Five concerns with using an independent IRB are: (a) a perception of increased risk to the institution; (b) possible conflicts of interest among the sponsor, site, investigator, IRB, and IRB member; (c) the importance of local knowledge; (d) logistics between the IRB and the site; and (e) the cost of administrative support. Coleman 8 opines that careful evaluation of the following factors will lead to appropriate use of independent IRBs: “the IRB's reputation and references; composition of the board committee(s) and qualifications of committee members; access to scientific experts; accreditation status; support staff quantity, qualifications, and training; results of regulatory inspections; approval stringency and typical letters; meeting frequency; operational metrics, such as review times; and operating procedures, such as internal auditing and error handling.”

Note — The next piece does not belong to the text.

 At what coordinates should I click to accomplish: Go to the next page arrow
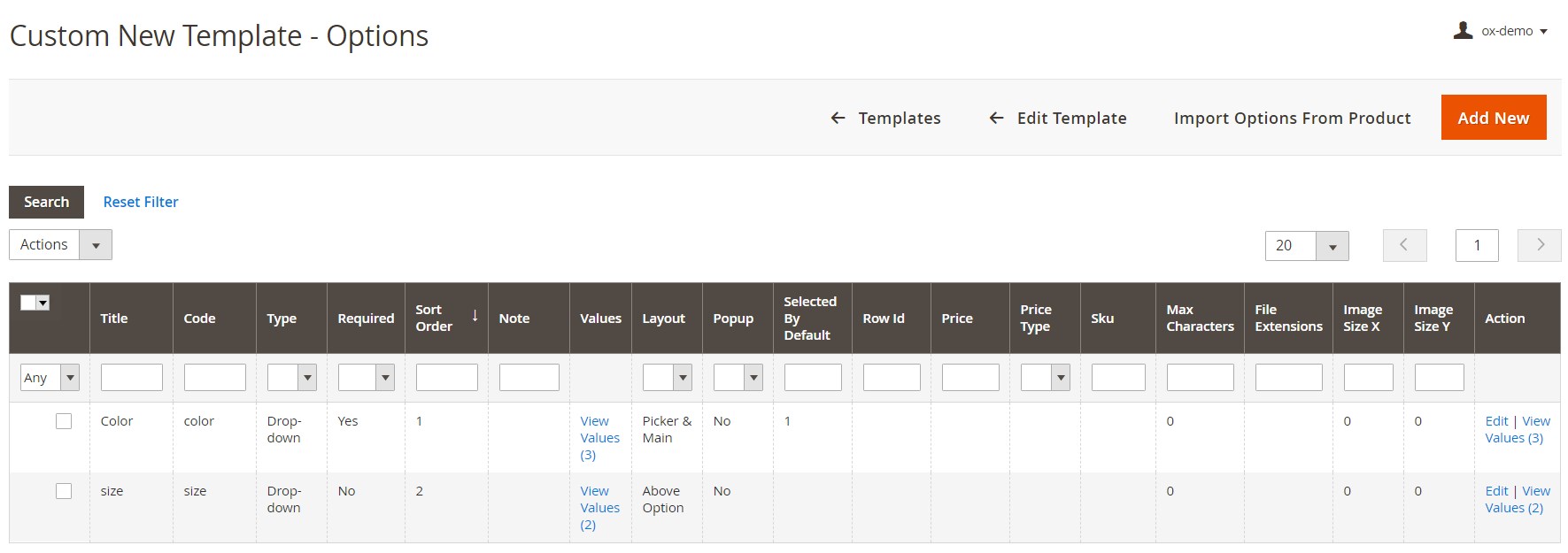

Regardless of whether a local or independent IRB is used, some say that IRBs concentrate on the wrong things and consequently do not do a good job of protecting the patient. A small e-mail survey (N=28) of principal investigators 9 revealed that respondent PIs felt that consent forms were incomprehensible, that IRBs focused on minutiae, and that they were more concerned with protecting the institution than the subjects. Problem areas and solutions proposed by the Infectious Diseases Society of America 10 not referenced earlier in this editorial include:
Health Insurance Portability and Accountability Act (HIPAA): Remove research from list of HIPAA-covered activities;
Studies including children: Provide updated guidance for key terms, make national review outcomes available and streamline the process;
Office of Human Research Protection: Provide increased funding and a clear mandate to produce timely updates in guidance and review.
Another suggestion made by Kim et al. 11 is to stop regulating minimal risk research, which represents 41% of all new protocols reviewed by U.S. medical center IRBs at a cost of about $300,000 per year for each review.
Many of the solutions suggested by our colleagues are regulatory, not requiring legislation but having the force of law when implemented. Therefore, we urge President Obama to make speedy IRB reform a priority of his administration.